- Born: Vivien Louise Clore 26 March 1946 (age 80)
- Education: Lycée Français Heathfield St Mary's School
- Alma mater: Lady Margaret Hall, Oxford
- Occupation: Philanthropist
- Spouse: John Duffield ​(div. 1976)​
- Children: 2, including George Duffield
- Parent(s): Sir Charles Clore Francine Halphen
- Relatives: Natasha Wightman (daughter-in-law)

= Vivien Duffield =

English philanthropist

Dame Vivien Louise Duffield, (née Clore; born 26 March 1946) is an English philanthropist.

==Life and career==
Vivien Louise Clore was born to Jewish parents. Her father was millionaire businessman and philanthropist Sir Charles Clore and her mother was Francine Halphen, a heroine of the French resistance.

She was educated at the Lycée Français, Heathfield School and Lady Margaret Hall, Oxford University where she read modern languages. She has a brother, Alan Evelyn Clore. Her marriage to British financier John Duffield produced two children, Arabella and George. The marriage ended in divorce in 1976. From 1973 until 2005, she was in a relationship with Sir Jocelyn Stevens, who was managing director of Express Newspapers and Chairman of English Heritage.

==Philanthropy==

After her father's death in 1979, Duffield assumed the Chairmanship of the Clore Foundations in the UK and in Israel. In the UK she also established her own Vivien Duffield Foundation in 1987, and the two foundations merged in 2000 to become the Clore Duffield Foundation. In addition to the Chairmanship of her Foundation, Dame Vivien was a member of the Board of the Royal Opera House from 1990 to 2001 and is currently Chairman of the Royal Opera House Endowment Fund. She founded Eureka! The National Children's Museum in Halifax, West Yorkshire in 1992, and is the life president.

She is a Director of the Southbank Centre board and a Governor of the Royal Ballet. From 2007 to 2010 she was Chair of The Campaign for Oxford, Oxford University. She is the founder of JW3, London's new Jewish Community Centre, which opened on the Finchley Road in October 2013. She is Chairman of the Clore Foundation in Israel.

A 2005 London Evening Standard article estimated that she and the Foundations she controls had donated in excess of £176 million.
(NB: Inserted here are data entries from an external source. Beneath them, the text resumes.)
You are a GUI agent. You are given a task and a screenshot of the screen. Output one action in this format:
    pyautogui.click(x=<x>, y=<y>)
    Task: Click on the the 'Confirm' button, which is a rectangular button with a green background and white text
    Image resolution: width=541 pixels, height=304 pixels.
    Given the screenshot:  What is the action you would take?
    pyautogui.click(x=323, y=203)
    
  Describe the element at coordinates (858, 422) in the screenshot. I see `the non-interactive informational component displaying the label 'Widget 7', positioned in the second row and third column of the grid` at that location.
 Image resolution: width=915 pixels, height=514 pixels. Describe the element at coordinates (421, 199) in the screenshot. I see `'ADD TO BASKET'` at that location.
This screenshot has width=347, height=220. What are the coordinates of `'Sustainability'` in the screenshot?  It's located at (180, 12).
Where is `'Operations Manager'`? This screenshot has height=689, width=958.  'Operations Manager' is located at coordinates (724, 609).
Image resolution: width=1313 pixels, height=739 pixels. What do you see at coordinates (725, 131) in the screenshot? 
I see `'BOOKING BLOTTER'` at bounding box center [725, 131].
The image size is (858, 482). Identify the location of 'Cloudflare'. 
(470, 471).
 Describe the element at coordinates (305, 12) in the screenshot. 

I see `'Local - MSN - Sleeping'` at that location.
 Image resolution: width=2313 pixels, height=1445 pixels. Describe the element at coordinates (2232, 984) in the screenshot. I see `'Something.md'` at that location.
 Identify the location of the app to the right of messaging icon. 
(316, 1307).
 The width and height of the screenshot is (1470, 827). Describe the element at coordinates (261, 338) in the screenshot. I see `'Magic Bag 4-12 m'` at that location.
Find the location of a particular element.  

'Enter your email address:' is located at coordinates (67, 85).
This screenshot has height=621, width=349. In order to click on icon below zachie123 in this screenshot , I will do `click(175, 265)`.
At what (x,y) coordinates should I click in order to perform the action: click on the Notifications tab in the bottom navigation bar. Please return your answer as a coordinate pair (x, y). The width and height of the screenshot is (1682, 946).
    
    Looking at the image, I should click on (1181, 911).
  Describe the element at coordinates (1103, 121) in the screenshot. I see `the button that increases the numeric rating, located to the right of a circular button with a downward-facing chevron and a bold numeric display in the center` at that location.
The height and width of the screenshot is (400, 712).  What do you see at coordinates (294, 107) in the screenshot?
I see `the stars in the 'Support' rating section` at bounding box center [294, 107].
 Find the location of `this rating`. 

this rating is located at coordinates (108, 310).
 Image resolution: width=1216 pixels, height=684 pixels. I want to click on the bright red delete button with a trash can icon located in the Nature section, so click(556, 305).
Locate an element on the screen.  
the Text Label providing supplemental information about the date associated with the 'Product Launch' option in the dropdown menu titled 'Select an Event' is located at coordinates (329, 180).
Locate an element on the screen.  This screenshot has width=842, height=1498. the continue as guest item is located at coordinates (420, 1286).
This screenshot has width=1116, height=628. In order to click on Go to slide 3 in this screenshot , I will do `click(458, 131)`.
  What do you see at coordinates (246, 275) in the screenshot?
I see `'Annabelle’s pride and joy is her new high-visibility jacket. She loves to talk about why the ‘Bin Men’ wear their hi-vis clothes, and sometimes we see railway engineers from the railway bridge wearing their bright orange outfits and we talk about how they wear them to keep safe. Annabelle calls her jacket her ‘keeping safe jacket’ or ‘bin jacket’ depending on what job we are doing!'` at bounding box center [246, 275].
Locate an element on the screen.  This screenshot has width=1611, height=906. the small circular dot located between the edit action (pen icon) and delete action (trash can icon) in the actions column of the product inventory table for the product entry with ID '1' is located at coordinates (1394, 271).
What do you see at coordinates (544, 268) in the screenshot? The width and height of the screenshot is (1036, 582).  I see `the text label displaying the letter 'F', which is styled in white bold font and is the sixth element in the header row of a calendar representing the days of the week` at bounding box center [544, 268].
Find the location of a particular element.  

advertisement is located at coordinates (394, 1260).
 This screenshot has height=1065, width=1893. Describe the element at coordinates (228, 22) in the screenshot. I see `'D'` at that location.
In March 2011, amid heavy Government cuts on the arts, she donated £8.2 million for educational purposes to 11 arts institutions. Following her departure from the board of the Royal Opera House, Covent Garden, Duffield subsequently donated £1M to the re-development of the London Coliseum.

==Honours==
Dame Vivien Duffield's charitable work has been formally acknowledged by many institutions, both in the UK and in Israel. She was appointed a CBE in 1989, promoted to DBE in 2000 and in 2008 The Prince of Wales presented Dame Vivien with one of the first Medals for Arts Philanthropy. The Medal celebrates individuals who support the arts and recognises the contribution of the most inspiring philanthropists in the UK. In 2006, she was awarded the Beacon Fellowship Prize. In February 2013 she was assessed as one of the 100 most powerful women in the UK by Woman's Hour on BBC Radio 4. In 2017 she was appointed an Honorary Fellow of the Royal College of Art.